Few places do autumn as they do in New England. Late October in Tarrytown, New York, is rich with fall-foliage “leaf peepers” and Halloween tourists making the pilgrimage to nearby Sleepy Hollow.
But I visited last month for the New York Times’ Food for Tomorrow conference, which drew chefs, policy makers, bloggers and entrepreneurs to the Stone Barns Center for Food & Agriculture, to discuss the future of food.
You’re likely to hear more from and about these influencers and literal tastemakers, so here are a few highlights:
Food Waste: Congresswoman Chellie Pingree (D-Maine) spoke not only as a politician but as a farm owner herself and advocating for standards that would help reduce the estimated 40 percent of America’s food that ends up being wasted.
Blue Hill at Stone Barns’ Executive Chef Dan Barber, continued this theme by crafting a menu that was a celebration of waste: starting with a “Dumpster Dive Salad” made of vegetable scraps with rejected apples and pears, and chickpea–water foam.
Our main course, the “Juice Pulp Cheeseburger,” featured a repurposed bun and a hearty beet-not-beef patty.
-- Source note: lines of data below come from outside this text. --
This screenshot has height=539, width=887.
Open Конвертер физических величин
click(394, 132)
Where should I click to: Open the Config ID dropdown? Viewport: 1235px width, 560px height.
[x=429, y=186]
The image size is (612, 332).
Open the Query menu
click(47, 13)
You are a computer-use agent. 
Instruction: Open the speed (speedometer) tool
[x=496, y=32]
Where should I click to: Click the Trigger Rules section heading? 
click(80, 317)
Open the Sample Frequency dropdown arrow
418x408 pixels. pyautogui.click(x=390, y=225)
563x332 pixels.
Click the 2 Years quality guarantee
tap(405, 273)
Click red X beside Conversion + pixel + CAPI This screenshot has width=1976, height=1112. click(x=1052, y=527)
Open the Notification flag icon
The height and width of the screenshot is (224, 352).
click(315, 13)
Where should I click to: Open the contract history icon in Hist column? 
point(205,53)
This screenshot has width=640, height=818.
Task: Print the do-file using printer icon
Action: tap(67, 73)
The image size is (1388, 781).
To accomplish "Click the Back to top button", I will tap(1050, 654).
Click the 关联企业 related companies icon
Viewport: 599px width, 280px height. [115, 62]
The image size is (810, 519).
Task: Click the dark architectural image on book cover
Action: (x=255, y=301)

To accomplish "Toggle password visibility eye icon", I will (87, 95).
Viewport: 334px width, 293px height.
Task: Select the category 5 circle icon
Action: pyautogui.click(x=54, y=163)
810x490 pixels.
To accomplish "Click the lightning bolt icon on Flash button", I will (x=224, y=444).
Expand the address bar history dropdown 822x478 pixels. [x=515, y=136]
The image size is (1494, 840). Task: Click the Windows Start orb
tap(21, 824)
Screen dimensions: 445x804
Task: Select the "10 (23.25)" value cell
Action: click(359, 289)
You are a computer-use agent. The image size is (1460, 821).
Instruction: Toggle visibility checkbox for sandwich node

Dessert? A “Honey Debris Ice Cream.” Trash never tasted so sweet.Future Farmers — and Eaters: “Food Policy” is a dry term for a topic that sparked so much passion. From Top Chef star and restaurateur Tom Colicchio to U.S. Secretary of Agriculture Tom Vilsack, many spoke passionately about the need to provide nutritious — and delicious — food at an early age, and the need to give more young, female-owned and minority farmers a chance in an increasingly challenging landscape.
Sustainability: Paul Greenberg, author of Four Fish and a Pew fellow in marine conservation, broke down the considerations of aquaculture, sourcing and the environmental impacts of fishing. Expect to hear more about the value of mollusks and kelp….
Just as insightful were 21st-century odd couple Will Harris of White Oak Pastures, and Gene Baur of Farm Sanctuary. Will is one of Whole Food Market’s suppliers whose operation meets Step 5+ of the 5-Step® Animal Welfare Rating. Gene, co-founder of the farm-animal rescue group and author of Living the Farm Sanctuary Life, visited our global office just this summer to talk about his organization and veganism. Their conversation was “agree to disagree” at its most amiable and engaging. I had spoken to Will the night before, and he was concerned he’d be a lone voice in the room. As he spoke about his farm as a living organism, it was clear he was far from alone in respecting the animals he raises.
Even where there are fundamental differences, there is also agreement that there is a better way to think about, source and consume food. Whether that’s providing more nutritious school lunches to keeping seafood sustainable to discovering new ways to make it possible for the next generation of farmers to thrive.
As Jill Isenbarger, executive director at Stone Barns, said while kicking off the conference, “Good food grown well is powerful.”